PROVIDED DATA
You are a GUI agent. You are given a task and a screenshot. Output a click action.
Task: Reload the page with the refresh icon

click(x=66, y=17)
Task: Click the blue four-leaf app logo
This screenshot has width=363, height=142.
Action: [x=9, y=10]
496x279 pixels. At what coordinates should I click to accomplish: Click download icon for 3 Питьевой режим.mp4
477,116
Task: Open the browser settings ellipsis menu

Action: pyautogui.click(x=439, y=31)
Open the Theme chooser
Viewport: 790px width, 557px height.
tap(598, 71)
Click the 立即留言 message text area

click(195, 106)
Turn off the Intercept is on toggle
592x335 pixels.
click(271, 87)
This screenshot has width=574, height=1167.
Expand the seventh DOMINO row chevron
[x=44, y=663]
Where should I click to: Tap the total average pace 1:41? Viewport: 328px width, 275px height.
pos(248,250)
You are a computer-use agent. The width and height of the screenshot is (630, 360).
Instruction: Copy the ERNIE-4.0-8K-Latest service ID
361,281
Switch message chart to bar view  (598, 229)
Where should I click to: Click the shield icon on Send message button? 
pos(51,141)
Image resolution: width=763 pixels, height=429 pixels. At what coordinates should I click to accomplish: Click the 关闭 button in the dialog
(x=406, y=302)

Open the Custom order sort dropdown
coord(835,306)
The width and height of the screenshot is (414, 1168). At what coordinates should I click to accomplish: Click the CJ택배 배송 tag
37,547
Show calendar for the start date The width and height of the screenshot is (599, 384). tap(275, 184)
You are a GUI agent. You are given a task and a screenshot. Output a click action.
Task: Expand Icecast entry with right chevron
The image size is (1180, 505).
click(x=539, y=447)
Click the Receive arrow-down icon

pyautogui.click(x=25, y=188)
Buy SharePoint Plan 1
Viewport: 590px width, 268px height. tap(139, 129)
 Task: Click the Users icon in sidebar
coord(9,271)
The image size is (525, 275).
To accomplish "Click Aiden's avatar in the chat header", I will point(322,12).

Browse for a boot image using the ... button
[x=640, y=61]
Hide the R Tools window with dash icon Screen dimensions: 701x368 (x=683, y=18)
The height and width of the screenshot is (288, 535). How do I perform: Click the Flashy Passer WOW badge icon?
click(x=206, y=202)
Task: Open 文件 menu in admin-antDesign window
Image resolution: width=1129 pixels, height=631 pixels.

TASK DIRECTIONS
Transcribe only the trailing portion of the entries above: the line that contains "Task: Open 文件 menu in admin-antDesign window" and each line after it.

ANSWER FOR THIS EXERCISE
Task: Open 文件 menu in admin-antDesign window
Image resolution: width=1129 pixels, height=631 pixels.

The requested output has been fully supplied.